The theatre group’s paperwork - minute books and so on - will be given to the Upper Clutha Historical Records Society. 


Susan feels a bit of sadness at the thought of the sale, but she’s spent so many hours at the site sorting through items that she said it won’t sink in until she sees an empty shed.


Former Mount Aspiring College (MAC) student, Ruby Urquhart, has come back to Wānaka from Christchurch to help her. 


“For the last 12 years or so I’ve had Students in the Community from MAC helping with returns and mending,” Susan said. “There’s been lots of good contact with the school kids over the years.”



A lot of items will also be passed on to other theatre groups. The Wānaka group’s Oliver costumes had been borrowed from other groups all over the country.


But as Ab Fab’s Patsy once famously said, “You can never have enough hats, gloves and shoes”, and the treasures on sale include boxes of bags, hats and glasses; lots of fabrics, sewing items, patterns, parasols, and - mysteriously - one carefully wrapped empty jam jar that Susan found tucked away.

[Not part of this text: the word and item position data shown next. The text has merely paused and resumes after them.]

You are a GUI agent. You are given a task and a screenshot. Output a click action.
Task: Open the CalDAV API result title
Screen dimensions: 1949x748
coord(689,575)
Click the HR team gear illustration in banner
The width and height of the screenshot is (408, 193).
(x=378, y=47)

“I just want the things to have another life. This stuff is cool and it needs to be worn. A lot of it, if it was styled differently, would rock.


“There’s stuff for guys and a rack of children’s clothes. We go from $5 to a pair of gloves up to $150 for a ballgown,” Susan said, adding that the prices are firm.


She said the money made from the sale “will benefit the community at some point”, but those decisions have yet to be made by the remaining theatre group committee.


The Wānaka Theatre Group’s Clothing, Collectables and Costumes Sale will take place on Saturday June 4 and Sunday June 5 from 9am to 4pm, at the A&P showgrounds. The site will be well marked.


There is no eftpos so people should bring cash. Susan said they may need to be patient due to the size of the shed: if it is full, people will be rotated out after 20 minutes. There will be marquees outside with items for sale too. From 12pm on Sunday there will be a ‘fill-a-bag’ option.